Integrating Multi-Source Data for Rice Yield Prediction across China using Machine Learning and Deep Learning Approaches

Abstract

Timely and reliable yield prediction at a large scale is imperative and prerequisite to prevent climate risk and ensure food security, especially with climate change and increasing extreme climate events. In this study, integrating the publicly available data (i.e., satellite vegetation indexes, meteorological indexes, and soil properties) within the Google Earth Engine (GEE) platform, we developed one Least Absolute Shrinkage and Selection Operator (LASSO) regression, one machine learning (Random Forest, RF), and one deep learning (Long Short-Term Memory Networks, LSTM) model to predict rice yield at county-level across China.

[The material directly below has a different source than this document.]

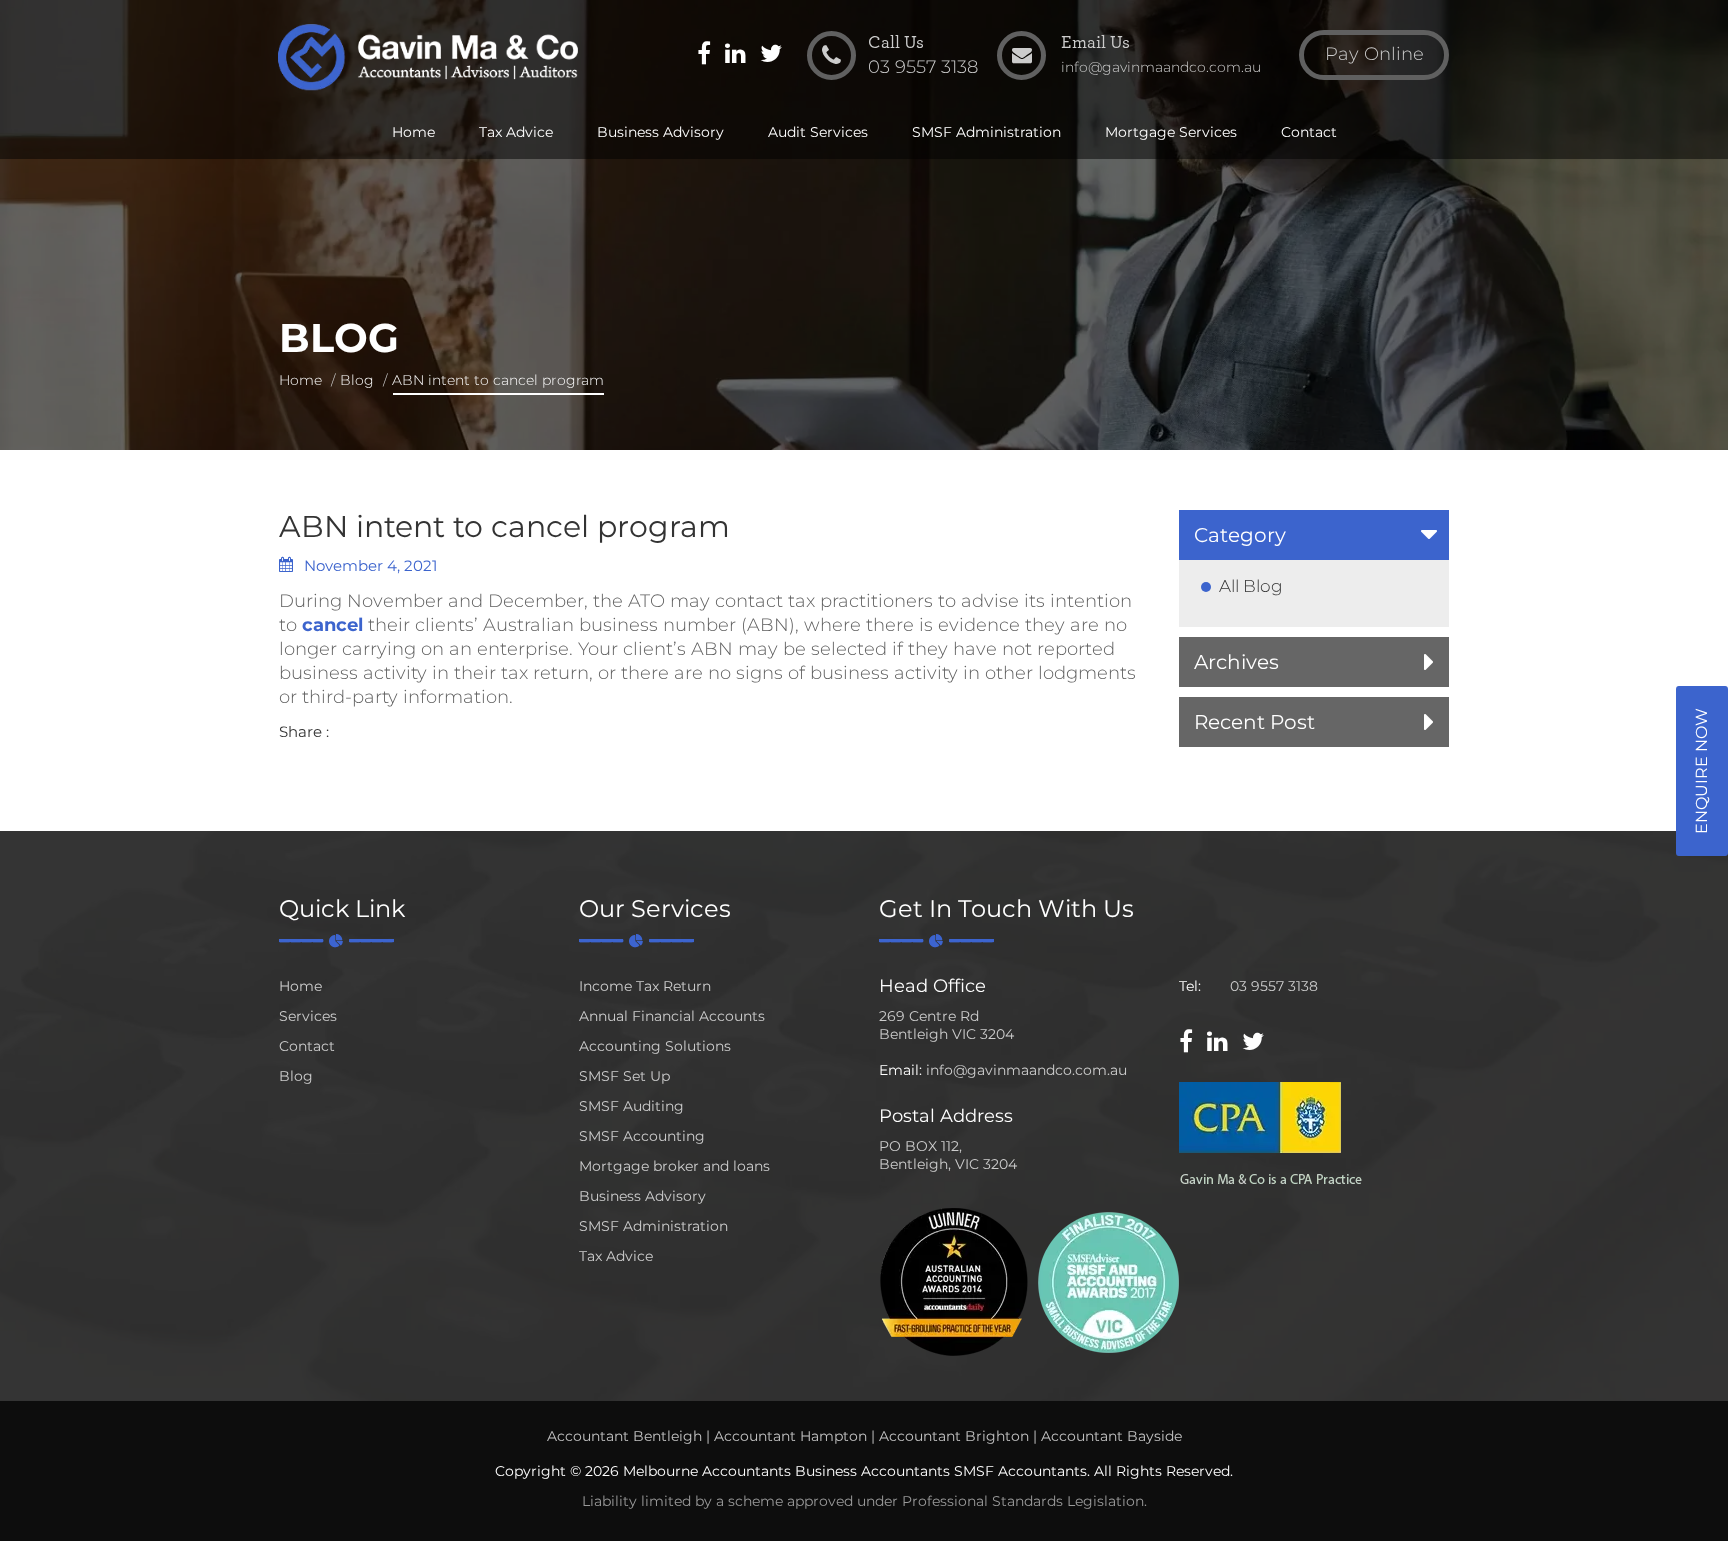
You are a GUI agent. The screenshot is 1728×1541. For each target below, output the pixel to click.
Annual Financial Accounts (672, 1016)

For satellite data, we compared the contiguous solar-induced chlorophyll fluorescence (SIF), a newly emerging satellite retrieval, with a traditional vegetation index (enhanced vegetation index, EVI). The results showed that LSTM (with R2 ranging from 0.77 to 0.87, RMSE from 298.11 to 724kg/ha) and RF (with R2 ranging from 0.76 to 0.82, RMSE from 366 to 723.3 kg/ha) models outperformed LASSO (with R2 ranging from 0.33 to 0.42, RMSE from 633.46 kg/ha to 1231.39 kg/ha) in yield prediction; and LSTM was better than RF. Besides, ESI (combining EVI and SIF together) could slightly improve the model performance compared with only using EVI or SIF as the single input, primarily due to the ability of satellite-based SIF in capturing extra information on drought and heat stress. Furthermore, we also explored the potential for timely rice yield prediction, and concluded that the optimal prediction could be achieved with approximately two/one-month leading-time before single/double rice maturity. Our findings demonstrated a scalable, simple and inexpensive methods for timely predicting rice yield over a large area with publicly available multi-source data, which can potentially be applied to areas with sparsely observed data and worldwide for estimating crop yields.